Goal:
Count the lines in the items below that contain the string "Information", treating case as significant, and give only the number.
-=-=-=-=-
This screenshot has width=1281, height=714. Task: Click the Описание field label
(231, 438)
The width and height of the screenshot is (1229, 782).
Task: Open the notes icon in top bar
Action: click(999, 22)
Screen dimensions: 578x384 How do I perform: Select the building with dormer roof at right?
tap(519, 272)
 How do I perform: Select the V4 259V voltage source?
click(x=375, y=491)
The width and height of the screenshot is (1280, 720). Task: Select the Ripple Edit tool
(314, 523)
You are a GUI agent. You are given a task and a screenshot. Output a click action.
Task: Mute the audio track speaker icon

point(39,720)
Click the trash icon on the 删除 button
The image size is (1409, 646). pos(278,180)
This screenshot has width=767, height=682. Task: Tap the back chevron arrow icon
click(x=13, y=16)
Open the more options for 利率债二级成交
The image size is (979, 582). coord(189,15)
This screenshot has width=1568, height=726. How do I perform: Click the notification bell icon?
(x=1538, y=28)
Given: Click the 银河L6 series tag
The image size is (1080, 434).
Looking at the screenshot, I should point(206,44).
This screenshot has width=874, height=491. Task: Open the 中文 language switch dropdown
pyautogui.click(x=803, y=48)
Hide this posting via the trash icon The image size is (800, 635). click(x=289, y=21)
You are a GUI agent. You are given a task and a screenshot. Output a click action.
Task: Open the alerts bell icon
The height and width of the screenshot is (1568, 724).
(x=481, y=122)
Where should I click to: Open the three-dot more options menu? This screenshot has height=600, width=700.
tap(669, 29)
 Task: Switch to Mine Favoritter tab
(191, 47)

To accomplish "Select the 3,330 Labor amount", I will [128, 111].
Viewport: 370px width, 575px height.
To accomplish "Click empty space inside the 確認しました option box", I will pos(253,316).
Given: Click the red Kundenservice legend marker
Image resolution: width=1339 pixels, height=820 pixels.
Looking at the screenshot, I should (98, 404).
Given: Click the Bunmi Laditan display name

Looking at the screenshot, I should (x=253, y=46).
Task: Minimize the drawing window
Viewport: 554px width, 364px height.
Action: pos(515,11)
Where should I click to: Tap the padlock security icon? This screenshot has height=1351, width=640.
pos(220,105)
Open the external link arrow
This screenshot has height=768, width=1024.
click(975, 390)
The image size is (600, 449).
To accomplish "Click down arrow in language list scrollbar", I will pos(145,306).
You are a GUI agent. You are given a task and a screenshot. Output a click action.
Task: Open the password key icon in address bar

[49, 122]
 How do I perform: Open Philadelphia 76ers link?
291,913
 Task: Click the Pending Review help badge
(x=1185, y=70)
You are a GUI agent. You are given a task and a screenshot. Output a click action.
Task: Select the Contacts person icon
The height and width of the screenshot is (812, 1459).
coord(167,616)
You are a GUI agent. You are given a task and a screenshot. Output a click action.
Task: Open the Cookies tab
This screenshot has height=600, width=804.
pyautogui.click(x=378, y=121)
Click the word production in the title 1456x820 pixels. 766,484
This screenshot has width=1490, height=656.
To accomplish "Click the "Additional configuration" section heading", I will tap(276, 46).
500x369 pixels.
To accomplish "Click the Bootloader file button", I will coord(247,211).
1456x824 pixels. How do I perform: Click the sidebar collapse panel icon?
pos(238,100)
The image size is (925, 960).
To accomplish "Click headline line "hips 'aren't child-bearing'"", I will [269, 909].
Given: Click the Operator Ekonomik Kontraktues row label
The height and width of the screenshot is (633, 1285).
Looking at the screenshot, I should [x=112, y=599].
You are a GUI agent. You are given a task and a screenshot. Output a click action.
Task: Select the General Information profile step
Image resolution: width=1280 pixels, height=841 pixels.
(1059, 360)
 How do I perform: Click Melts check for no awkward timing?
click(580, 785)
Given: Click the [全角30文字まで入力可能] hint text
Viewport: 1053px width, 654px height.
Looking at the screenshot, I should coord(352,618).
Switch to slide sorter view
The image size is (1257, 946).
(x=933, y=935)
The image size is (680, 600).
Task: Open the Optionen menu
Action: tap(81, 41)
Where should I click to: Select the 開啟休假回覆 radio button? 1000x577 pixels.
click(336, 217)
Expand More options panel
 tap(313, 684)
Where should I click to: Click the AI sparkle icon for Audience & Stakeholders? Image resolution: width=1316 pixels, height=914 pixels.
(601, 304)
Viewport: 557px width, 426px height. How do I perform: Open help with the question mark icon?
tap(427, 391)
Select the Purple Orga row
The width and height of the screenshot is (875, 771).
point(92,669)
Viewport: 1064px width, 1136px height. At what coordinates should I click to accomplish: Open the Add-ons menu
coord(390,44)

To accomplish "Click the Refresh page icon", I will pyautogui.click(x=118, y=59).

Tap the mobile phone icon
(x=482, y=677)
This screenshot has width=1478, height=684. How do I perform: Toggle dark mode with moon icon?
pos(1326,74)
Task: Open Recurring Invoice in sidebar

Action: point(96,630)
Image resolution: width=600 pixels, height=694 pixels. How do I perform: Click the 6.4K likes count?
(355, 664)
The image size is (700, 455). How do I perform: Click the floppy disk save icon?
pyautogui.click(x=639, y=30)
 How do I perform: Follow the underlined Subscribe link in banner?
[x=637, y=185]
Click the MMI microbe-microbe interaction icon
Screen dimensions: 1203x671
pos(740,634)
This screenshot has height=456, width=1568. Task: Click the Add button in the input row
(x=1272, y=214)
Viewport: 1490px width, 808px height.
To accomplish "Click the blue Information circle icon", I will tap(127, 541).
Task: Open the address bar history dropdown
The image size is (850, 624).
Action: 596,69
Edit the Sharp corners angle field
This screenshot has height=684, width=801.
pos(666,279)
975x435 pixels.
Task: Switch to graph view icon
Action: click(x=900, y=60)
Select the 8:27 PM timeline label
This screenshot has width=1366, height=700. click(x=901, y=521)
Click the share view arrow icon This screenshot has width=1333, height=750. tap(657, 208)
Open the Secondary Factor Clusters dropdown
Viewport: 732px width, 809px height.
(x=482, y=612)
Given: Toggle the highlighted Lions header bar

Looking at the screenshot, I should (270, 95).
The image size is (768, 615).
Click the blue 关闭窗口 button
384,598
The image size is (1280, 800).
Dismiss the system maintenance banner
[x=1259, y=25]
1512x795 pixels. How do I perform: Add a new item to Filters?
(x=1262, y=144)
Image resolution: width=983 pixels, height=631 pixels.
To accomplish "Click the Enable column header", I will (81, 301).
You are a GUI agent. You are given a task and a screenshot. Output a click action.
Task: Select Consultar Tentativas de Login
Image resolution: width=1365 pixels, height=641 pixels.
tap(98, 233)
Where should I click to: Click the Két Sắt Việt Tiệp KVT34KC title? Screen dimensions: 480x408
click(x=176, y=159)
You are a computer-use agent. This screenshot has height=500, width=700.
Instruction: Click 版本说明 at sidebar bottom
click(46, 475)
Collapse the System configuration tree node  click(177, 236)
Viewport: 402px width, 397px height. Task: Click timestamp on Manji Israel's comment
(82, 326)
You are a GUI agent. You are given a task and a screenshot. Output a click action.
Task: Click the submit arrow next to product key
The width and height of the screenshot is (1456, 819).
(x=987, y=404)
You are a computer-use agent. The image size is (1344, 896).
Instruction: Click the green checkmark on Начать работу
-=-=-=-=-
Solution to this task:
2